The action reached it’s climax as the parade goers were leaving. Despite a peaceful assembly, the bike cops did not take any time to clear out the crowd of counter-protesters. They formed a line and began to push the crowd back with their bikes. They took a old woman’s cane from her and dragged her into a paddy wagon when she couldn’t move. The protesters were beginning to stiffen into a line when Danilecki, yet again, unholstered his pepper spray and began to spray indiscriminately into the crowd, spraying several members of the press, the Libertarian Party presidential candidate (and Straight Pride speaker) Adam Kokesh, and countless others.

The cops took our comrade all the way to the other side of the city. It was as inconvenient as possible. Thanks to the a bail fund set up by the Lucy Parson’s Center and legal aid from the National Lawyers’ Guild, we were able to pick them up that night. By the time we left the bar, all of our phones were dead. We found our way back to our host’s place using a comrade’s encyclopedic knowledge of Fallout 4, and then drove to the lockup. The next day in the outskirts of Boston, all of us joined an effort to remove the fascist stickers that found their way onto the of street signs, lamp posts, and postal boxes in LGBT-friendly neighborhoods.

The trend from police protection of to police involvement in fascist movements is not isolated to the Boston area. Sixth months ago, the Guardian uncovered a secret relationship between Joey Gibson, the leader of the Oregon-based Christian dominionist group Patriot Prayer, and Lt. Jeff Niiya of the Portland Police Bureau (PPB), the then commander of PPB’s “Rapid Response Team” (SWAT). The Guardian accused Jeff Niiya of tipping Gibson off on the arrestables within his ranks, allowing many of the more dangerous far right insurgents a chance to escape after battering counter-protesters. On September 12th, the chief of the PPB cleared Niiya of all charges.
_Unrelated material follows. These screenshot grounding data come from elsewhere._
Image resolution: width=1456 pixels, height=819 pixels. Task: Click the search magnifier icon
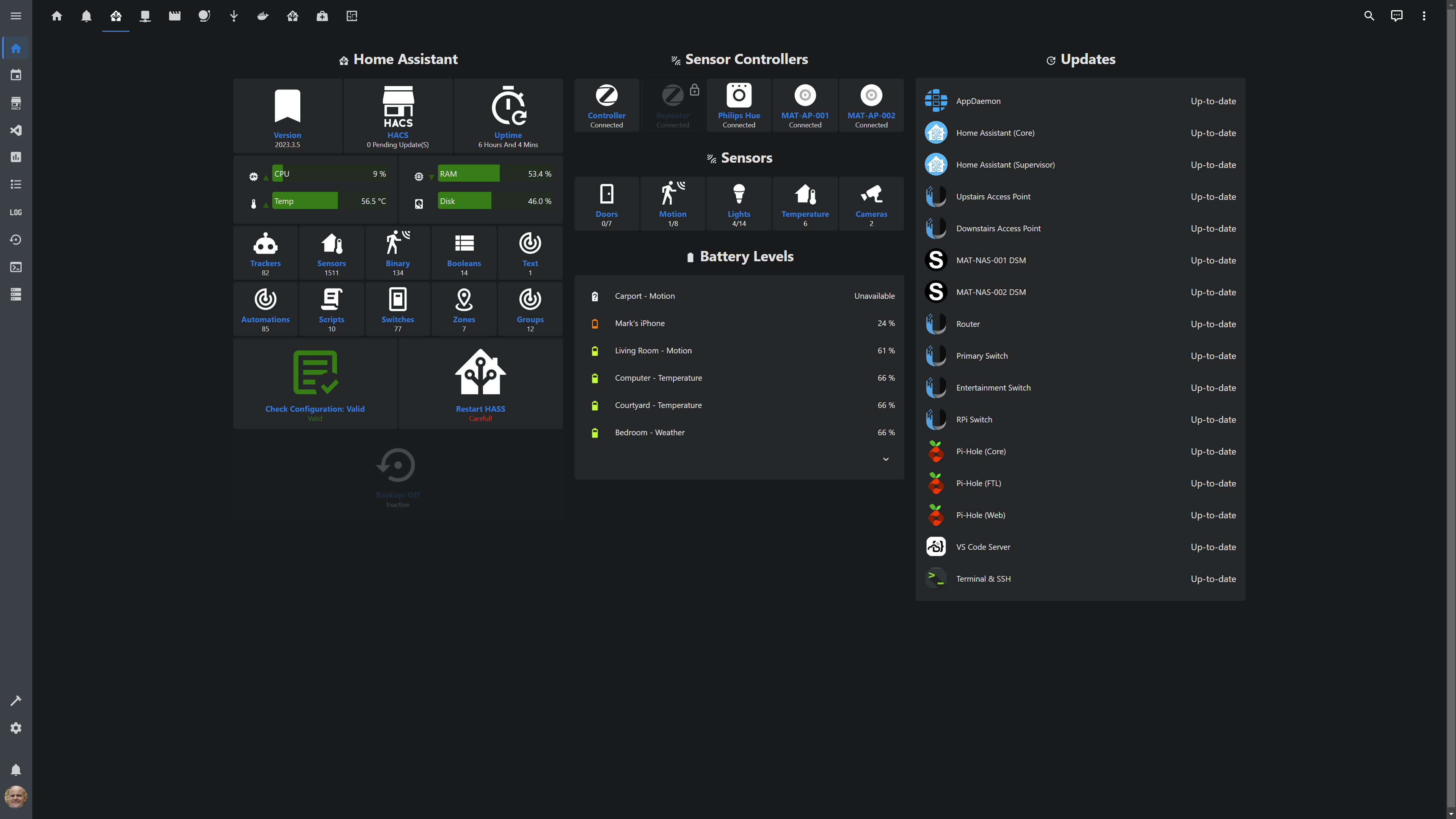(1369, 16)
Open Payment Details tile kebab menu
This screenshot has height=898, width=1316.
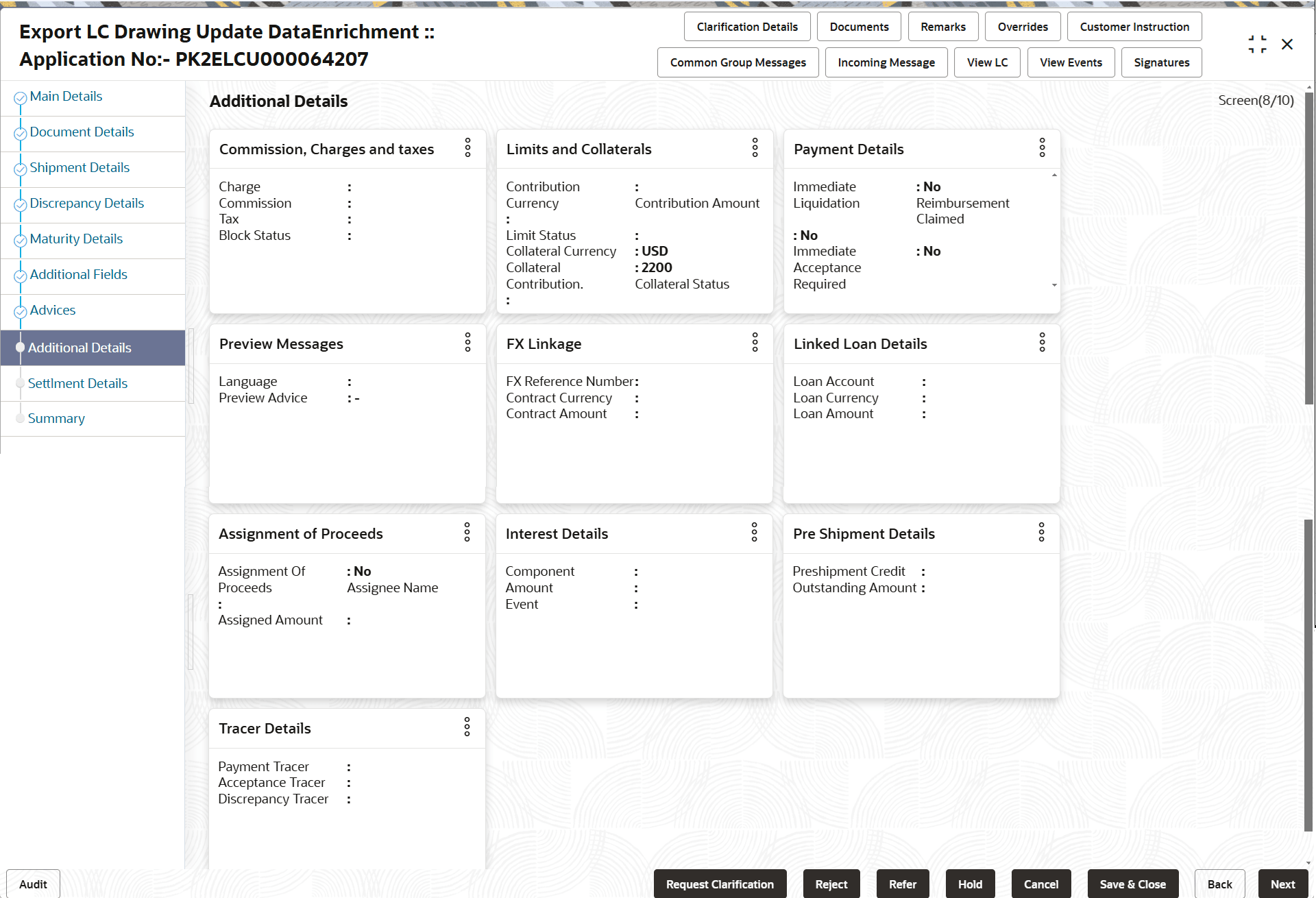(1042, 148)
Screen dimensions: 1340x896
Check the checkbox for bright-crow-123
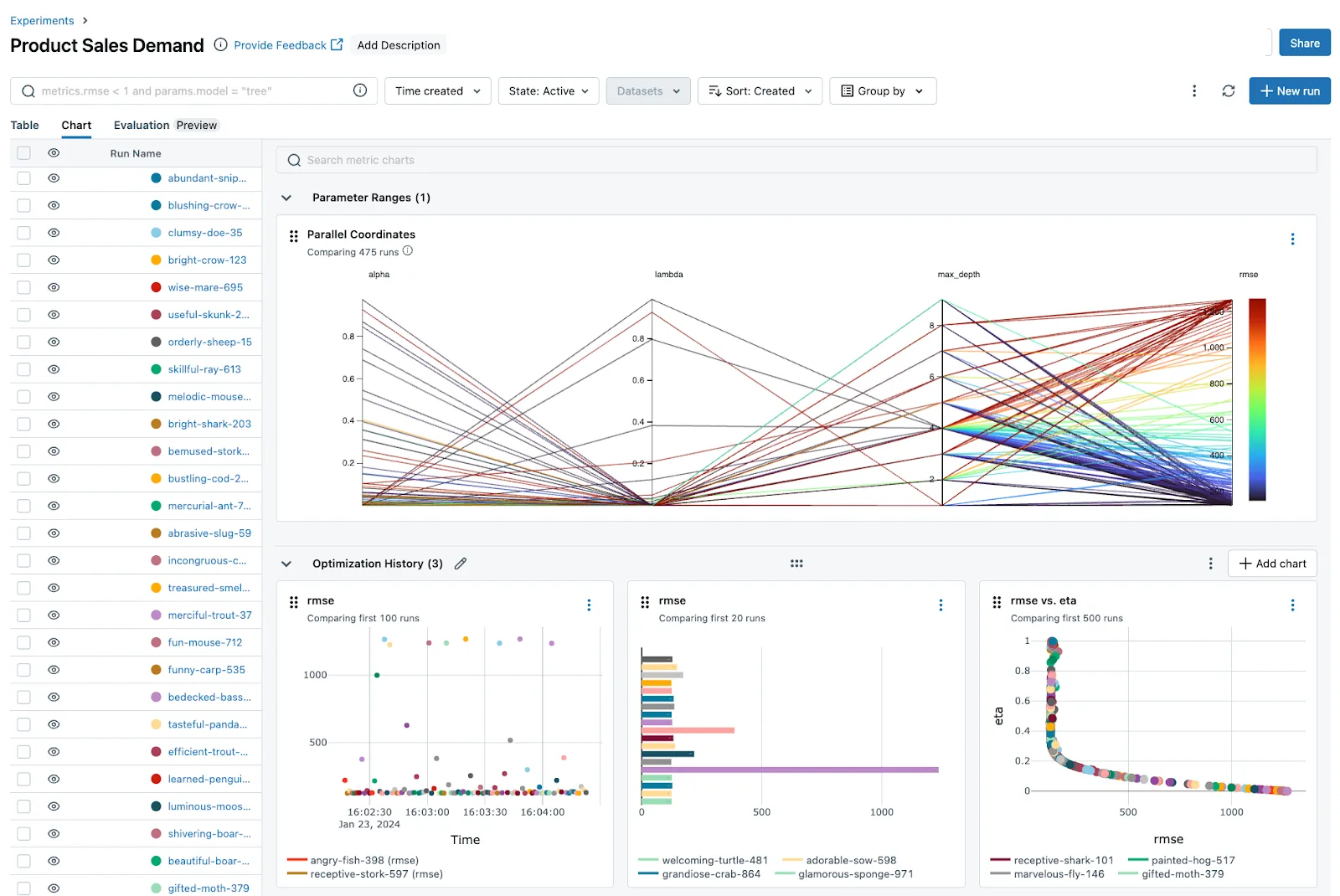23,260
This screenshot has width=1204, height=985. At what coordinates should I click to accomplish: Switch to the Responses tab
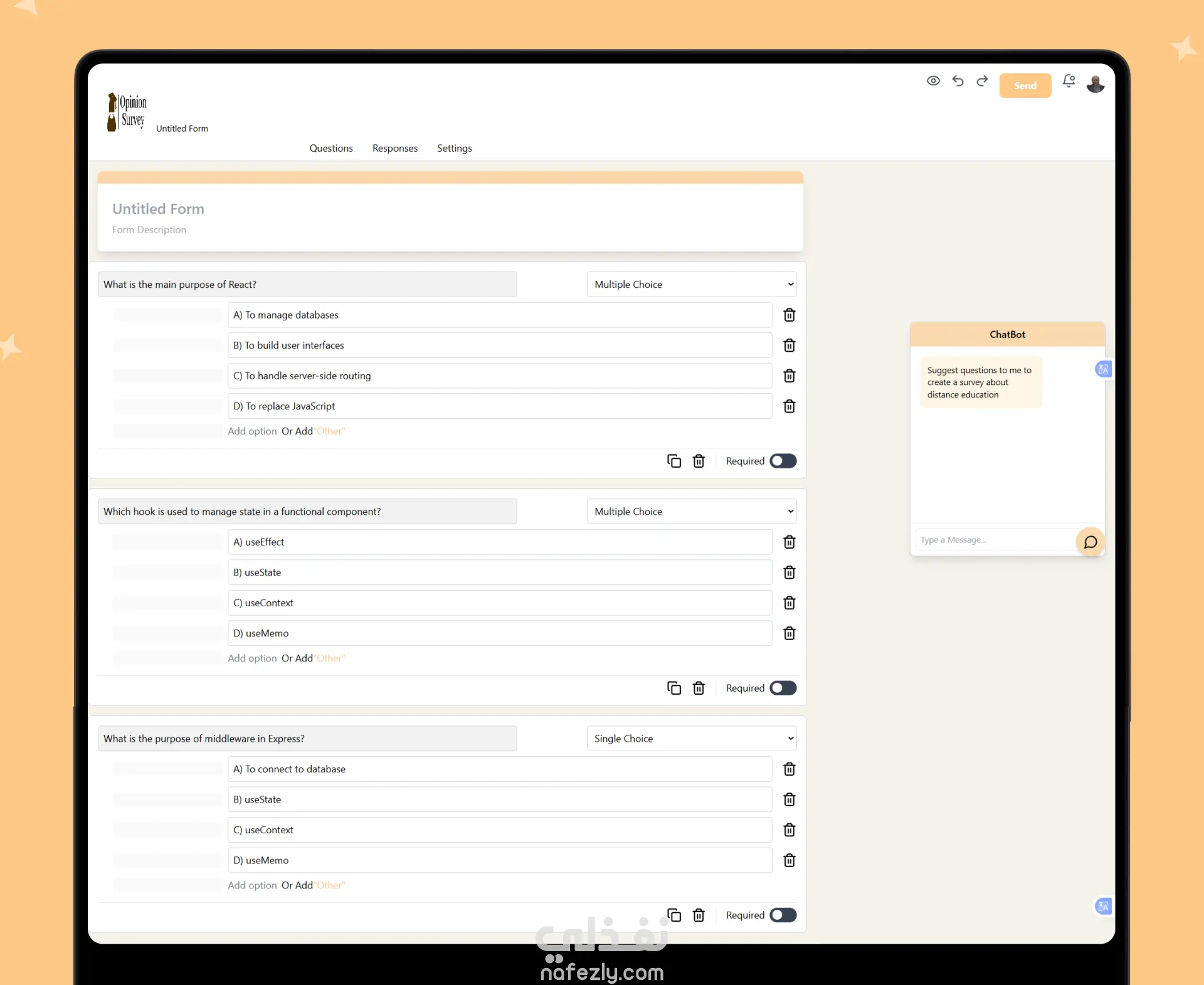394,149
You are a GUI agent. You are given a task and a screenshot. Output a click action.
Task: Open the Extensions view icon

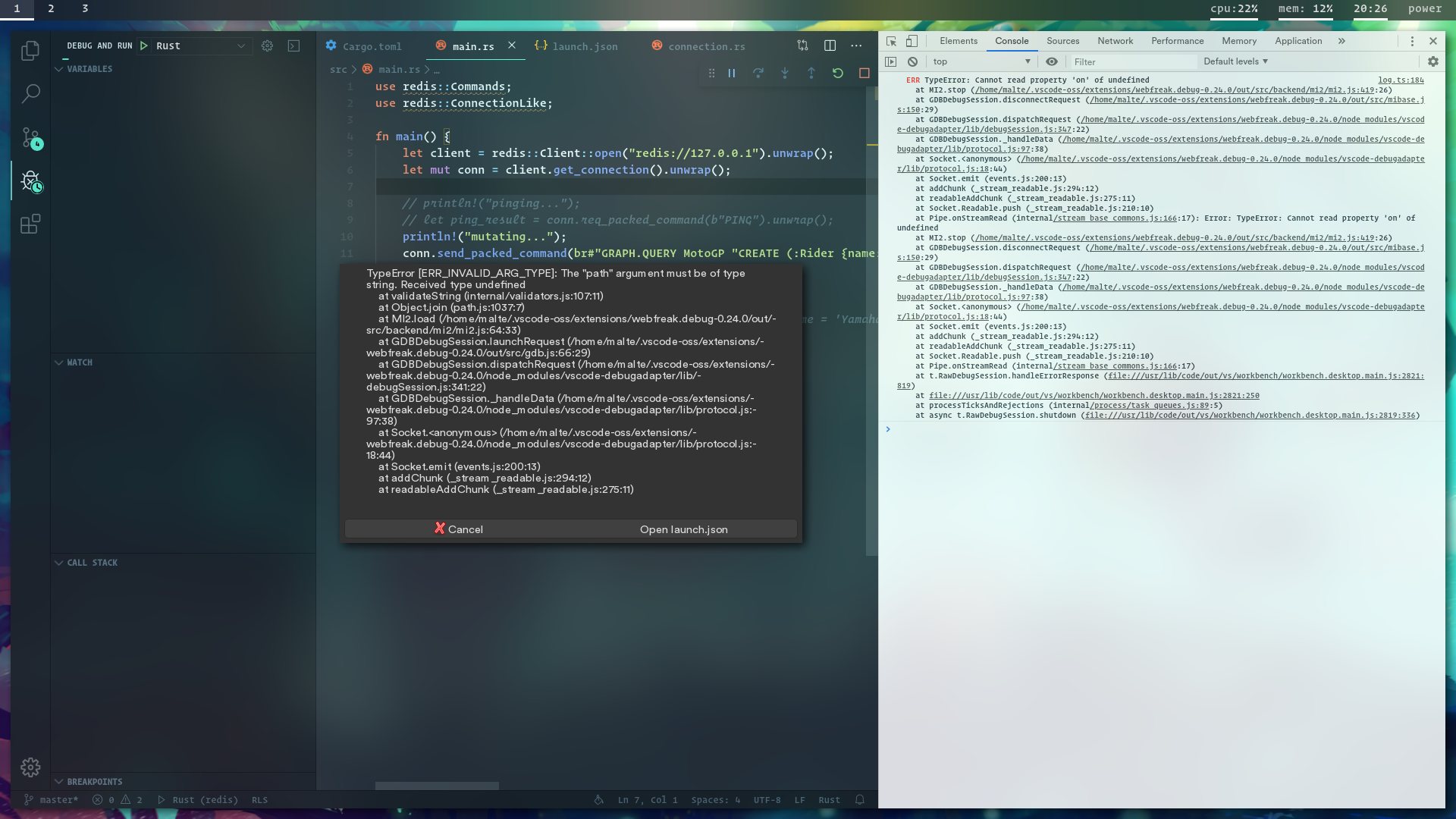(30, 224)
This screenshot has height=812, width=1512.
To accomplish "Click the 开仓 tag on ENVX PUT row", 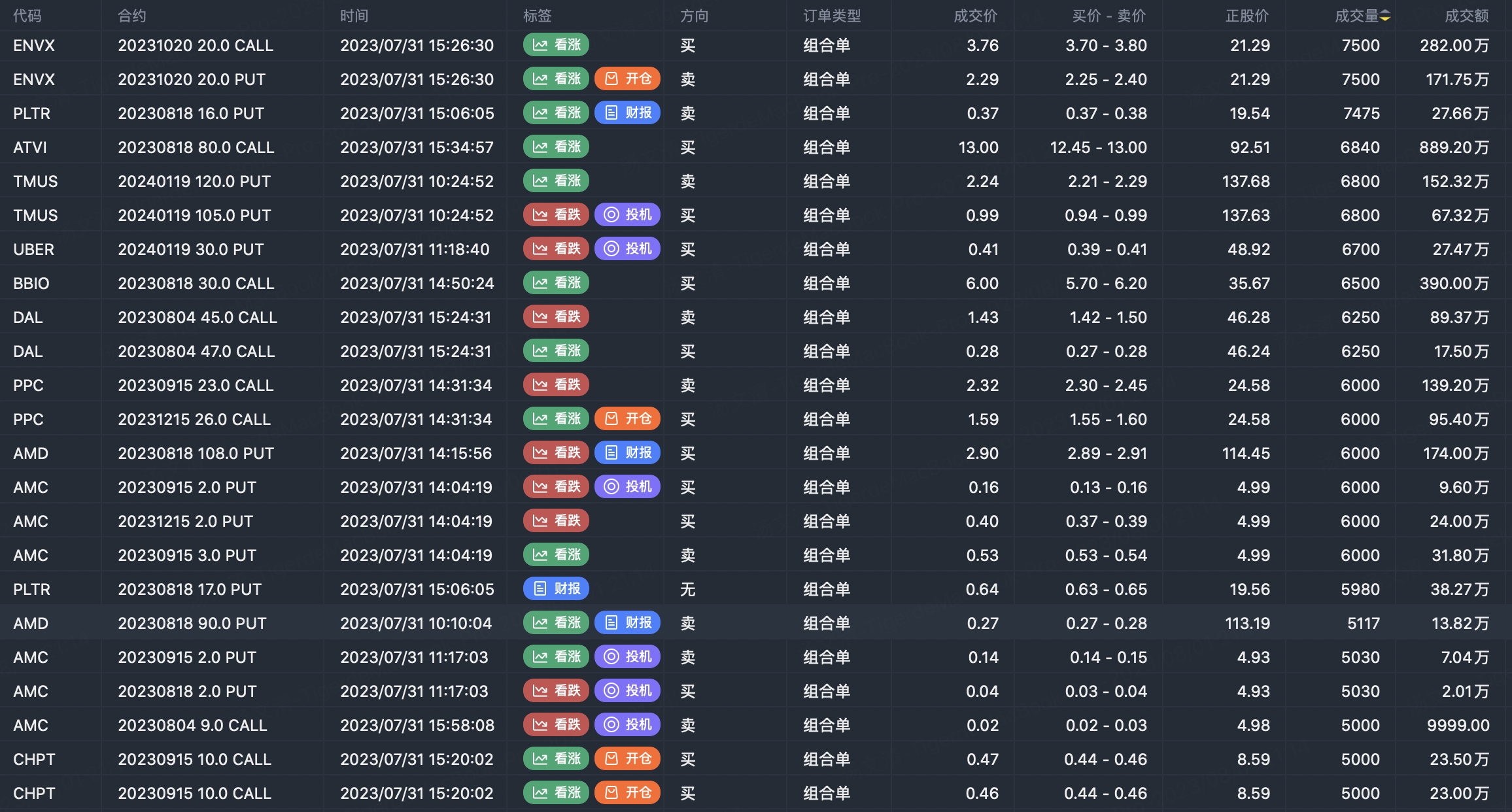I will click(627, 79).
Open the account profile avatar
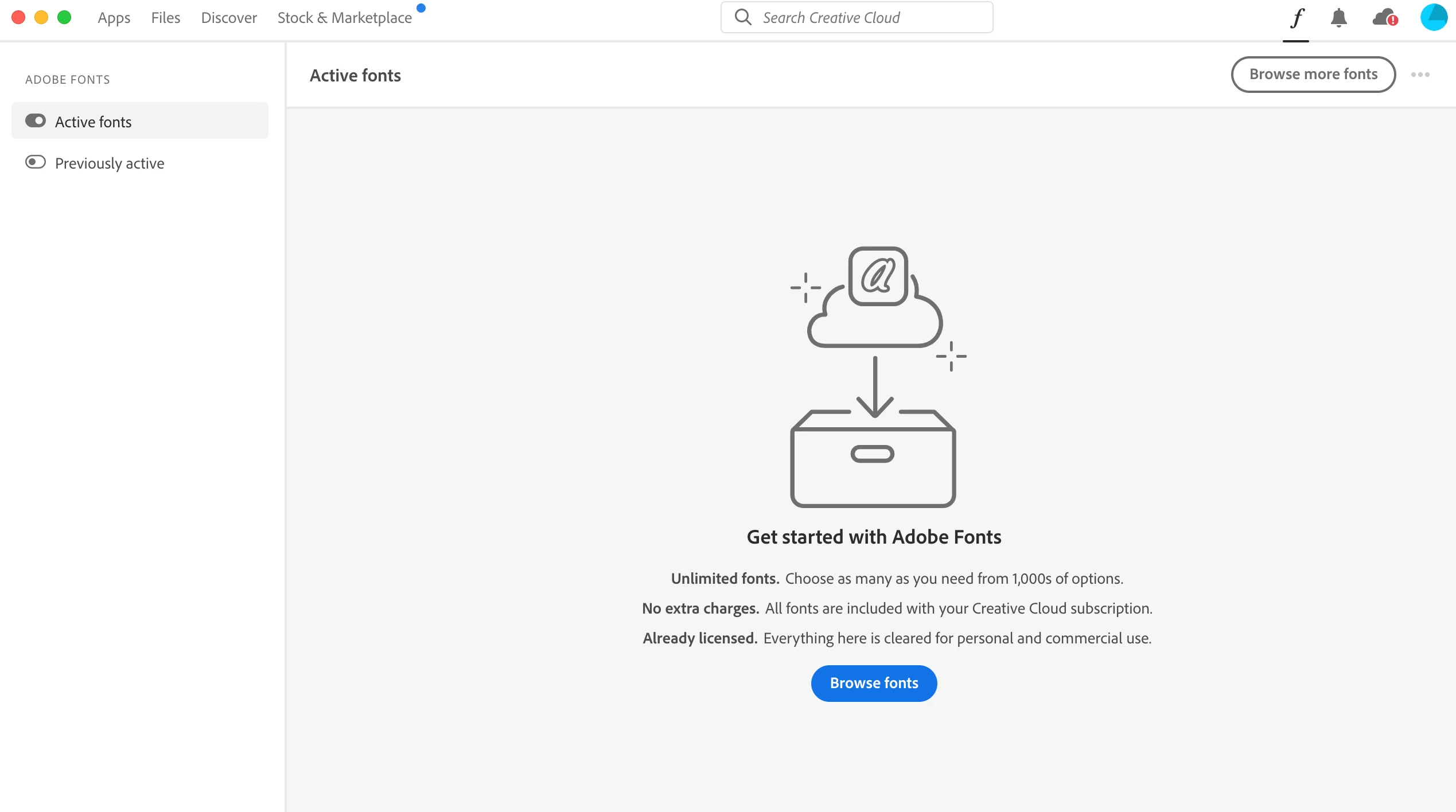 pyautogui.click(x=1433, y=17)
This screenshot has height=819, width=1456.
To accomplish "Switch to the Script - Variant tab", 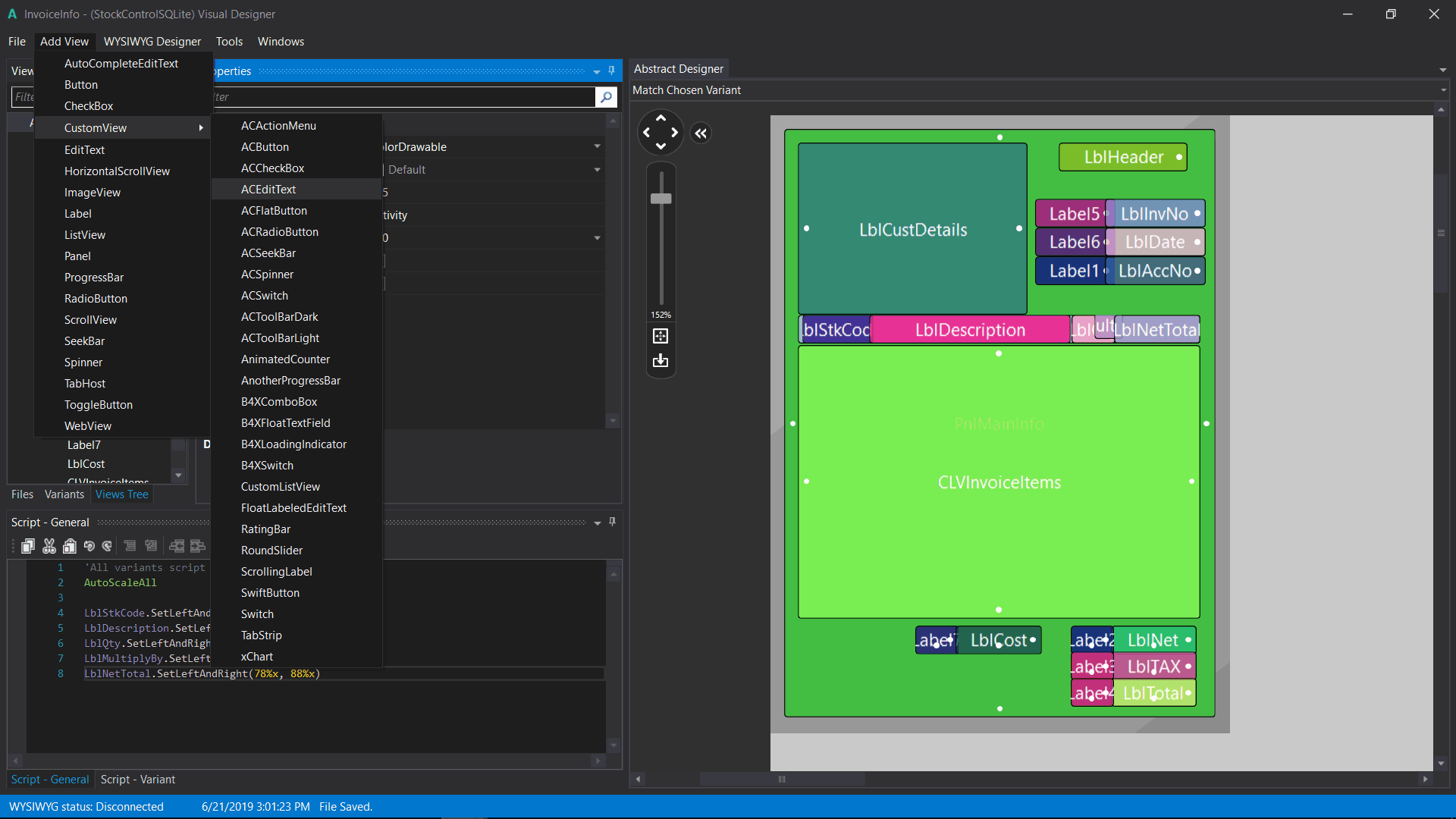I will (x=137, y=780).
In the Summer of 2016, a group of Philidelphia lawyers began talking to each other about different police officers who had posted racist, sexist, or otherwise reactionary content on public FaceBook groups. That conversation lead to the creation of the Plain View Project, an open database of those very posts made by current and former cops throughout the country (with lots of content for Philadelphia). On July 1, Propublica published an investigative report that uncovered a FaceBook Group with 9,500 current and former Border Patrol Agents. Anti-migrant dehumanization, rape culture, and far-Right politics are dominant themes within the group.

On September 4, Suffolk County Judge Richard Sinnott stepped beyond his powers, refusing to accept District Attorney Rachael Rollins’ motion to dismiss most of people arrested in Boston at the Straight Pride Parade. He put defense attorney Susan Church under arrest for contempt when she tried to cite the same case law as Rollins. After she was released, Susan Church joined the discussion on WGBH’s Greater Boston show:

“The court room was packed with police officers. I heard them cheer when I was handcuffed and led away. This politicization of our courts, in a country where the rule of law is essential to our democracy, is extremely concerning.” – Susan Church, Greater Boston (09/04/19).

We have had a problem with police in our country since there were police. From Black Lives Matter and Occupy, all the way back to the Underground Railroad and the Sons of Liberty, resistance against the “enforcers” of the law has always been essential part of the liberatory process. It’s critical to think about why.